Step 6: I2C Breakout
The breakout board has four rows of header pins for the I2C interface. Two of the rows are four pins each and are 3.3V and Gnd. The other two rows are five pins each and are for SDA and SCL. The extra pin in each of these rows is so that you can uses two female-to-female jumper cables to connect the rows to the GPIO pins of your choice. The ESP32 can have the SDA and SCL signals on several of the GPIO pins. Up to four 3.3V, I2C devices can be connected and powered without resorting to daisy chaining cables. There are no pullup resistors on SDA and SCL signals on the breakout board. The pullup resistors should be on the devices that you attach to the I2C bus.
Note: For those who are unfamiliar with I2C, pullup resistors are required due to the SDA and SCL pins being open drain, tri-state, bi-directional pins. The value of the pullup resistors affects the slew rate and ringing on the bus.
Step 7: Bill of Materials
All resistors are SMT 1206.
All capacitors are SMT, case A, EIA 3216.
All headers and socket strips are 0.1 inch (2.54mm) pitch.
6 - twenty pin male headers
6 - five pin male headers
4 - four pin male headers
1 - three pin male header
2 - two pin male headers
2 - twenty pin female socket strips
1 - TB6612FNG board, comes with two, eight pin male headers
3 - 10uf Tantalum capacitors
1 - 10K resistor
2 - 2.2K resistors
5 - 1K resistors
1 - AMS1117, 5V
1 - 5mm, common anode RGB LED
3 - 3mm pitch, two pin, screw terminals
3 - two pin male headers - for reconnecting cut Vin, 3.3V and Gnd traces
Step 8: Wrapping It All Up
This is a very versatile ESP32 breakout board with the most common features required by simple robots built in to the breakout board.

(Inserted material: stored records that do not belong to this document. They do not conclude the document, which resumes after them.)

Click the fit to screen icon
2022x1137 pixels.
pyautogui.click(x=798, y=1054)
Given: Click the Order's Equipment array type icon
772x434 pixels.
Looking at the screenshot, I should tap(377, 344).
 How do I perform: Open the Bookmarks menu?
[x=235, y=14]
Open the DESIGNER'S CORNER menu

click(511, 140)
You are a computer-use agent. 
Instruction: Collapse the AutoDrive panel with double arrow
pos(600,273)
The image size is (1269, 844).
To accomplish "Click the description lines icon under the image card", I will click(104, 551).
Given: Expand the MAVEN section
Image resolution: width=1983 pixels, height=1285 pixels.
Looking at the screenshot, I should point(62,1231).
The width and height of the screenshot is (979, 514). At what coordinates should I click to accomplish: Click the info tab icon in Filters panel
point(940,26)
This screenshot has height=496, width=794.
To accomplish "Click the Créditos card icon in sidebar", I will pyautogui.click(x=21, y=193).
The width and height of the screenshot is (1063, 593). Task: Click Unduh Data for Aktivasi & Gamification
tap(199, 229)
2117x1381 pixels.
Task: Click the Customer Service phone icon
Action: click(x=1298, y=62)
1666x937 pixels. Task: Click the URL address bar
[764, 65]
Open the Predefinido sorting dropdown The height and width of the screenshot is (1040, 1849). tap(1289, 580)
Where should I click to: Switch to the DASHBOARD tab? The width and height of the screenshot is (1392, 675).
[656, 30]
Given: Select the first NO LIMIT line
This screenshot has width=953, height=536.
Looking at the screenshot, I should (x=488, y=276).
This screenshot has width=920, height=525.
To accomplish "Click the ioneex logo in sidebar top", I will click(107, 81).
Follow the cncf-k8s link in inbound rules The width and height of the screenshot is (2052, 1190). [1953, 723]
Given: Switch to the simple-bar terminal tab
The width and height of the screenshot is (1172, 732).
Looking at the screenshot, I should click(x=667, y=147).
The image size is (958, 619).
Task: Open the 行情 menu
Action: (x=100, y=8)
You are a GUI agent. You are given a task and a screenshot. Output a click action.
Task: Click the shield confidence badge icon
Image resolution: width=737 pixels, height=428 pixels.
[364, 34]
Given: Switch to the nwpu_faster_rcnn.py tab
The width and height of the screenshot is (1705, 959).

The breakout board is not limited to ESP32 dev kits. Any microcontroller board that has dual rows of up to twenty pins on one inch spacing can be used. An ESP8266 or an LPC1768 board would fit. You can assemble the board without the TB6612FNG daughter board and use to breakout just the GPIO. The board gives you lots of options for how to use it.
If you have some of these boards made, do not remove the 'Macedon Engineering' name from the boards. You may freely use these boards for any non-commercial application. If you do make and use the board I would appreciate a shout out of what you used it for. I hope that you find the board useful.